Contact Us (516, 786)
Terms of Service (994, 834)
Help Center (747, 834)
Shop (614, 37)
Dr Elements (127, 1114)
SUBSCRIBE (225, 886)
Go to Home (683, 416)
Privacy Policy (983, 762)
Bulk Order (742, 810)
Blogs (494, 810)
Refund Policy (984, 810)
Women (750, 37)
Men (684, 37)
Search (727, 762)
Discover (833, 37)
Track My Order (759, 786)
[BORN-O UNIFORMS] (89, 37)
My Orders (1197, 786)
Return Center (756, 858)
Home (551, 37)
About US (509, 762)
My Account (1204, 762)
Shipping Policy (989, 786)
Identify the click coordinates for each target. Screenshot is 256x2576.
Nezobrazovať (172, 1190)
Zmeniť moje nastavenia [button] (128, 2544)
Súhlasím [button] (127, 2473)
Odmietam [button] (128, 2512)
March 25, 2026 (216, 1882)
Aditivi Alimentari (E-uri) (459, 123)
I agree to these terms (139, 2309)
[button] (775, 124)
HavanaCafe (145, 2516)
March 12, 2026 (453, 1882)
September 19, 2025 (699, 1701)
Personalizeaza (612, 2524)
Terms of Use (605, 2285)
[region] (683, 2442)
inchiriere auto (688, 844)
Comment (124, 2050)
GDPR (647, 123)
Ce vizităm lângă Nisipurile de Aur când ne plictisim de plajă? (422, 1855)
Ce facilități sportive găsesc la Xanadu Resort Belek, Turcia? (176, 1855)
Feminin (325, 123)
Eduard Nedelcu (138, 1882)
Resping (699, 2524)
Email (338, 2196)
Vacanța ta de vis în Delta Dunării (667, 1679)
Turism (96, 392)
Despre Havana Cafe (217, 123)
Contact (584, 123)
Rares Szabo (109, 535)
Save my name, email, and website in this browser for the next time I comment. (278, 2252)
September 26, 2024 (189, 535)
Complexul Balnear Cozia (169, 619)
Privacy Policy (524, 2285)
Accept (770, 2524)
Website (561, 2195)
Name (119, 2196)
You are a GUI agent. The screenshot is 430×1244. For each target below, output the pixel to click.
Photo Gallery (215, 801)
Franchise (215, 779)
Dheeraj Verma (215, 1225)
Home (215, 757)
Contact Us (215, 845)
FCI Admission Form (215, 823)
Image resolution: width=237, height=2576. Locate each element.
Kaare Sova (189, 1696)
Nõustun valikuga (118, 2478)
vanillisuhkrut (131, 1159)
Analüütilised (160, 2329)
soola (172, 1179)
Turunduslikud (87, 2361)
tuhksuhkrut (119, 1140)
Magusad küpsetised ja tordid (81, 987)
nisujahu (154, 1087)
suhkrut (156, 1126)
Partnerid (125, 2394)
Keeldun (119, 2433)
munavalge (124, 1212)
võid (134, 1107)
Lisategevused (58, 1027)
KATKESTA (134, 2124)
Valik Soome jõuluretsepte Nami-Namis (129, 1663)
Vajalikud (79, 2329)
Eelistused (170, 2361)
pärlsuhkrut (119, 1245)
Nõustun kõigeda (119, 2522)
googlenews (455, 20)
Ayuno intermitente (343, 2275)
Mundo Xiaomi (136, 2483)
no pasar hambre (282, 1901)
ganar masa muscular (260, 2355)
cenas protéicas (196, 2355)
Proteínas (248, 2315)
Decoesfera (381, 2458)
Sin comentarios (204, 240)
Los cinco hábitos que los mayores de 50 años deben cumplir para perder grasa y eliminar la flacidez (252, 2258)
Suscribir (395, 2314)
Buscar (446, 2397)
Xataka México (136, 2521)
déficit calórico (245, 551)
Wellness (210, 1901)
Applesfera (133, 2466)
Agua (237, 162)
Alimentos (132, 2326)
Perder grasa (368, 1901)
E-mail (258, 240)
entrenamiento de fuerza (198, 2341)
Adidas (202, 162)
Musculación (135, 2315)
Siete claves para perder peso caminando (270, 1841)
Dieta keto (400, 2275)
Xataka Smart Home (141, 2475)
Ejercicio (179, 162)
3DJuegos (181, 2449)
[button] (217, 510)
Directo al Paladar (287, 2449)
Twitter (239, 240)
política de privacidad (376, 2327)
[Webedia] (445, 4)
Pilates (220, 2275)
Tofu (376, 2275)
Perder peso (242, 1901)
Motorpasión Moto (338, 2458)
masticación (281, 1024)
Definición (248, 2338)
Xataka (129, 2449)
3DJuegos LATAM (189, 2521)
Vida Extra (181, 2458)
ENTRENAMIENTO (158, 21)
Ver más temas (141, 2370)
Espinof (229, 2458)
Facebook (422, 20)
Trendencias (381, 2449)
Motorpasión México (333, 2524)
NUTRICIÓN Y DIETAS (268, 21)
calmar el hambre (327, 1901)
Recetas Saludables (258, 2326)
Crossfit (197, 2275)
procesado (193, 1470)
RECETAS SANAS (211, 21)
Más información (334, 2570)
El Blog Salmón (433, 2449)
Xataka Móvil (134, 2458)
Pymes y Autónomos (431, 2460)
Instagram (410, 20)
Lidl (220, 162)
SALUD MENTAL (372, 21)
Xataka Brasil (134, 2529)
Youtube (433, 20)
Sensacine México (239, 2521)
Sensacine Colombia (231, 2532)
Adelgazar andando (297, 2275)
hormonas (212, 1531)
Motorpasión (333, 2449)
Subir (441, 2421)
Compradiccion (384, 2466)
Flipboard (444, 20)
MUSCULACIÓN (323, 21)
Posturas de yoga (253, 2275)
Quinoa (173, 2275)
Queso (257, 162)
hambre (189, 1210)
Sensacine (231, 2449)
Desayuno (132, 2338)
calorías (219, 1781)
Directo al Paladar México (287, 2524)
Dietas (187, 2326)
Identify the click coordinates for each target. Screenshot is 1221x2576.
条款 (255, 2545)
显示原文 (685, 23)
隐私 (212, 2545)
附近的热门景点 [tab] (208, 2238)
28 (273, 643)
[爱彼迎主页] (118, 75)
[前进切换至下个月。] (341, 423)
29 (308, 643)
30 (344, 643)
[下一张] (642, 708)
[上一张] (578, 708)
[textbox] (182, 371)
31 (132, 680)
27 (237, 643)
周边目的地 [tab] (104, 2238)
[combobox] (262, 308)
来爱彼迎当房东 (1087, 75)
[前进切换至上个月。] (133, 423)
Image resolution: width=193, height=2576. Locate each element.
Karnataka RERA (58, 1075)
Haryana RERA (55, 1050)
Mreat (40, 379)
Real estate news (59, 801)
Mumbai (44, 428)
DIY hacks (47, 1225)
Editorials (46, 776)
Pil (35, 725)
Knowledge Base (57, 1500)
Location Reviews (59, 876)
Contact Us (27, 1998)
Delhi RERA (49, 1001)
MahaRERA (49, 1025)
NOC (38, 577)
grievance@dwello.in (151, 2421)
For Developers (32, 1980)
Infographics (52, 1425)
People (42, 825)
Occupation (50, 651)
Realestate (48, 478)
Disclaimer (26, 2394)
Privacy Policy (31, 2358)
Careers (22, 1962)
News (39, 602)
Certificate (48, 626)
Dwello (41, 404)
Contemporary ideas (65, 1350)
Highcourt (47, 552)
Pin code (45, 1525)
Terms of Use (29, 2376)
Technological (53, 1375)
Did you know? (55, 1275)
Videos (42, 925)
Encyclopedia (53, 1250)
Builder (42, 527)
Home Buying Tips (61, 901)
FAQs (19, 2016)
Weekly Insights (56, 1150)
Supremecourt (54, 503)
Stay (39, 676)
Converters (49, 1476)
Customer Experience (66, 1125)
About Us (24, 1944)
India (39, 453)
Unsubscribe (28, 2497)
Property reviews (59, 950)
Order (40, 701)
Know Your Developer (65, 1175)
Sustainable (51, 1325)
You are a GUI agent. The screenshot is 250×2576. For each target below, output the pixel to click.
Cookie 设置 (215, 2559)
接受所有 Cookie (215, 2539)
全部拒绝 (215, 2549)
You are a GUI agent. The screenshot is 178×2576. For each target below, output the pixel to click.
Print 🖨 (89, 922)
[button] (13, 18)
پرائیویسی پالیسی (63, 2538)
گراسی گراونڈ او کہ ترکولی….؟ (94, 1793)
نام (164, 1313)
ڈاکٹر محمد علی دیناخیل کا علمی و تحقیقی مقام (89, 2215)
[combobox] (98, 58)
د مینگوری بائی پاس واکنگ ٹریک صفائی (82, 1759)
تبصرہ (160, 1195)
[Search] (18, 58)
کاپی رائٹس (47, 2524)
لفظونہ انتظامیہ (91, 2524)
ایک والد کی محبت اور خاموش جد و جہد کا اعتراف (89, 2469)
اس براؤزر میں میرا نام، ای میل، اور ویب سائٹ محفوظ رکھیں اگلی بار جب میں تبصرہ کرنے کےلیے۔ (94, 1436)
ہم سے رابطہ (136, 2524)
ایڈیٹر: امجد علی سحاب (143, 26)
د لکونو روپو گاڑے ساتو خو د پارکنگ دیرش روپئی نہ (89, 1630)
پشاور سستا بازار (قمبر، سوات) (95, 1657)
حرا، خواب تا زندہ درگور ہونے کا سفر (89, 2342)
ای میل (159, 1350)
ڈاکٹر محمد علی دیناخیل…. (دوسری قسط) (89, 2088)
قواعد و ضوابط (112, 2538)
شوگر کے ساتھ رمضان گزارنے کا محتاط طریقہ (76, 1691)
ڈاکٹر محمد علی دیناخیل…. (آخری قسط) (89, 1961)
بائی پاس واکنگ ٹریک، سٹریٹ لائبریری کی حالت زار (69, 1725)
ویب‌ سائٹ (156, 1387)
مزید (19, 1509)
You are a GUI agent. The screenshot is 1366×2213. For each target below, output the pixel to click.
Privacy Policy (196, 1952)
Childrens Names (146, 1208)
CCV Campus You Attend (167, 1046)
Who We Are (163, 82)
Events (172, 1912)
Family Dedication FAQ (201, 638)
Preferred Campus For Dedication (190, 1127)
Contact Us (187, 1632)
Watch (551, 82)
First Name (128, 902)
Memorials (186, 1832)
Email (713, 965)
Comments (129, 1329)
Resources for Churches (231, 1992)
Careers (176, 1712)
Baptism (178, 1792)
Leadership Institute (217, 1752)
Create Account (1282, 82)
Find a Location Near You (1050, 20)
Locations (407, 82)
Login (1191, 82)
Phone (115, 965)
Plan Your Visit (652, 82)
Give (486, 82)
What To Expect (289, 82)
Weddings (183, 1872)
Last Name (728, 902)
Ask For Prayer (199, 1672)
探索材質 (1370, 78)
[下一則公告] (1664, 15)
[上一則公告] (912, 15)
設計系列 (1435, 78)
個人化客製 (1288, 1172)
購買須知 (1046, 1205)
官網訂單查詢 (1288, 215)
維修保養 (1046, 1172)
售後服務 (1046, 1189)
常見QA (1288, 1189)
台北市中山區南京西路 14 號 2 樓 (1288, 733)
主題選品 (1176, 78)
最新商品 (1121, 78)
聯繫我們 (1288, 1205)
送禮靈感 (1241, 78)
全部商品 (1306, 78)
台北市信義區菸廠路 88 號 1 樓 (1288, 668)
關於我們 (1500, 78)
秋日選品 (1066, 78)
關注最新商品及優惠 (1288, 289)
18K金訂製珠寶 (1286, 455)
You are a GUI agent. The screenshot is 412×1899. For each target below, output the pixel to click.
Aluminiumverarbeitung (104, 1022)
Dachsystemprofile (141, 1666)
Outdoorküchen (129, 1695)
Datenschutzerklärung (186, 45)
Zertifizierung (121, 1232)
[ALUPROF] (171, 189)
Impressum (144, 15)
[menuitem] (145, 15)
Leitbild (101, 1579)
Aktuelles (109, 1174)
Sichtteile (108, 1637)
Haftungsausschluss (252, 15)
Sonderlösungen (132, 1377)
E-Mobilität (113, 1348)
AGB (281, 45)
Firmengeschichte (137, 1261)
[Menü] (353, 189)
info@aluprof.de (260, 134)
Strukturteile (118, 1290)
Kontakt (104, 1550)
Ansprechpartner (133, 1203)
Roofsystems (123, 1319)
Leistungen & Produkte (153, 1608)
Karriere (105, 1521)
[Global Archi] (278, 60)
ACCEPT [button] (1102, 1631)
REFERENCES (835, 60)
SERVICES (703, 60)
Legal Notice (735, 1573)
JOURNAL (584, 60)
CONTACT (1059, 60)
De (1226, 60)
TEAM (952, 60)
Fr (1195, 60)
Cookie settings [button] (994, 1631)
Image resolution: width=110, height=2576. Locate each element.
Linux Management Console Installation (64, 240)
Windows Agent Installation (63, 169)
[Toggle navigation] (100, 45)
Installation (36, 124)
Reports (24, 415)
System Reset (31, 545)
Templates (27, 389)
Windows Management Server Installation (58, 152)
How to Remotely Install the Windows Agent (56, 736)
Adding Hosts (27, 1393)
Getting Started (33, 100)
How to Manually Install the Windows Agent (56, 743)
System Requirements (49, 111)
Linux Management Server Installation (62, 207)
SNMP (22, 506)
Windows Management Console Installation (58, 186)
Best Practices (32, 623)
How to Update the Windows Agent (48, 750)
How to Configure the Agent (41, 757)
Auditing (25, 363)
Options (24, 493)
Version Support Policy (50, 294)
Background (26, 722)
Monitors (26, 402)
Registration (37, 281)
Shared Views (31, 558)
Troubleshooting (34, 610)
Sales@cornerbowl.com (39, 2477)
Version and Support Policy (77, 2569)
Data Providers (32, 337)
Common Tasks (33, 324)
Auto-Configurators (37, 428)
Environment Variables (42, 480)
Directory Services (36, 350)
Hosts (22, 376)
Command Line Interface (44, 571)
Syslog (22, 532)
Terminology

• • • • • • •

→ TASK TO CARRY OUT: Find the lines above that contain the word "hambre" and copy each one.

→ REPLY TO THE EXERCISE:
no pasar hambre (282, 1901)
calmar el hambre (327, 1901)
hambre (189, 1210)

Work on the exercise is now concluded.